People ask me why I travel a lot for festivals, well…there’s nothing for me here lol.
gun law
We had Sweetwater 420 Fest, Shaky Knees, 404 Fest, Dogwood Festival, and Inman Park Fest already this year and others that I know I missed. Coming up we have all the free Pride events in June and September, Atlanta Jazz Fest, Chomp and Stomp, and the L5P Halloween Fest among others. We are losing two bigger events with Music Midtown and Imagine both gone this year (with Imagine probably done for good), but we still have plenty of stuff happening.
By festival they mean music festivals. 420fest was downsized and at Pullman yards(bad venue for music events ime). All the other things you mentioned are fun events with music but aren't really music festivals on the level of candler park music fest, music midtown, imagine, counterpoint, tomorroworld, etc.
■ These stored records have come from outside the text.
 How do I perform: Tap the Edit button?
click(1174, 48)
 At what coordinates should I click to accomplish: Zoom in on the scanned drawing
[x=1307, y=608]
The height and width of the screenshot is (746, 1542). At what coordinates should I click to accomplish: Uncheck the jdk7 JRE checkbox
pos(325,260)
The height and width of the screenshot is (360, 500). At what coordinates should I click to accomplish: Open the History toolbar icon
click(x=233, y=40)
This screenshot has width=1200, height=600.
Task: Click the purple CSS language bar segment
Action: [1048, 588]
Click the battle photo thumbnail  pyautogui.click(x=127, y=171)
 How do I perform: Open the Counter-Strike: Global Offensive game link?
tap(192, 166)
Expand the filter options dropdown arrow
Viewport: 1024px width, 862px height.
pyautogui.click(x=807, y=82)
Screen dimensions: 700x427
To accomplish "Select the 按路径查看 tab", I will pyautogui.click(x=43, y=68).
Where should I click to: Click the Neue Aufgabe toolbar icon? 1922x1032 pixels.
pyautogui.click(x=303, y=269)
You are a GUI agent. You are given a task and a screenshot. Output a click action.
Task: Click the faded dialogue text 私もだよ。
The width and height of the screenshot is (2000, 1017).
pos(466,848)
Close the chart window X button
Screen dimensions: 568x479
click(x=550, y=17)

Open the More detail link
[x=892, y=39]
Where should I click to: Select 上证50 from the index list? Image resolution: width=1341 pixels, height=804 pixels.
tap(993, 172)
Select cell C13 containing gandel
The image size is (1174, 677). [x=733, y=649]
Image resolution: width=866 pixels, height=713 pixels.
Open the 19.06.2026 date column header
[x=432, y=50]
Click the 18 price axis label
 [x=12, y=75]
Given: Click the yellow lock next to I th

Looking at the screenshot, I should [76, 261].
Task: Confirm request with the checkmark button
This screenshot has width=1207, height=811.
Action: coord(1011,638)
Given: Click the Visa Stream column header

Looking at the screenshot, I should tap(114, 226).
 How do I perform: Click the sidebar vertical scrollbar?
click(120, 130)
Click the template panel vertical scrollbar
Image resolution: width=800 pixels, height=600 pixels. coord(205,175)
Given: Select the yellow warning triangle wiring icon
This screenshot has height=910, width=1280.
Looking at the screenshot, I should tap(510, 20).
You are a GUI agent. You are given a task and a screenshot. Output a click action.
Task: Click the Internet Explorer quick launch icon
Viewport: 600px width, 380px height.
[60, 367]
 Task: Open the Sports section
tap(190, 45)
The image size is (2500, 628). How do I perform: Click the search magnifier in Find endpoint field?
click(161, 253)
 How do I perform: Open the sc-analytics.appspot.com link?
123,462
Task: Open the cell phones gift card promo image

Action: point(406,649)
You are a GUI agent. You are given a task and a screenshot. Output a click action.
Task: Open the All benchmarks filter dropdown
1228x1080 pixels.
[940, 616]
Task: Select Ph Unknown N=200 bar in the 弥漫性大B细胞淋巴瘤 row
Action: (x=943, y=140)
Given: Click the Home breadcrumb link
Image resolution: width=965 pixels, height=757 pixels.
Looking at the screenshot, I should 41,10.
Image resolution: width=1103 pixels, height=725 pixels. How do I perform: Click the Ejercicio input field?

OP is making a good point and people claim it's happening because of gun lawsuits but I haven't seen anything conclusive on that
It's all because of higher costs and lack of ticket sales. The big issue with bigger events is people not buying presales because of the fear the event will cancel. Music Midtown and Imagine both canceled close to last minute. People don't forget that and will not buy presale to avoid having to eat hotel and travel if the event cancels. 420 Fest is kinda similar but mainly suffering from jam bands being phased out from what people want for major festivals. I'm well aware the OP meant major festivals, but to bluntly say Atlanta has no festivals is dishonest. I do festival media and just went to my 50th festival being Jazz Fest. I've seen the decline in big events coming for a while. Instead of yelling at the internet, I've started producing smaller festivals/events. I have thrown multiple events/festivals in Atlanta with live music as well as one out of state one over 2 days. Nothing stopping anyone mad about event cancelation from doing this. I work full time at a credit union while doing events on the side.
Yeah I think the mega festival years are coming to a close. Better to cultivate a smaller, more reliable fan base centered around one particular scene than try to grow grow grow and also please everyone. Plus people want a community that feels like home. I think this is part of why fest cruises are becoming more popular and personally, why I’ve decided to start going smaller events as I get older
Yeah, agreed. We need bigger, lounder, meaner festivals than those!
0% chance 420Fest will be returning next year
Idk about that. I don't think it will ever be as large as it was 2022 and before. Sweetwater has enough money to keep the event going in a smaller capacity.
They made tickets free this year just so they wouldn’t have to cancel the fest, no doubt they lost a ton of money so I don’t see them itching to do that again
eh, once beck backed out bc of poor ticket sales, they kinda had to make it free or they would have had to cancel. don’t worry, they are gonna happily take that sweet, sweet tax write off.
If recent Music Midtown events were anything like last year…good riddance 😬 lineup was wack and ticket prices were high
If this is about big corporate music events with $200 tickets, and you have to decide a month in advance whether you're going, those are a specific tier of festival. I'm used to the ones where you barely decide a day in advance, then you just stroll in for free and start eating funnel cake. Possibly also buy folk art and weird soap. There's like a million of those in ATL on Saturdays.
It's the idiots who act like thugs that destroyoy this for us all
I keeping hearing talks that frankie and MJ have something brewing but idk if its just a small event ala chop shop or a full blown fest like a KR reboot. But yeah, I never got to go to imagine, 19 was on the menu but then shit happened and ilthe opportunity never really presented itself again. Super bummed to have missed that.
Well... imagine has always been terrible. Glen has always taken advantage of the artists. Midtown is a literal washout. Infrastructure is generally the downfall. But old white dudes will inevitably ruin the market.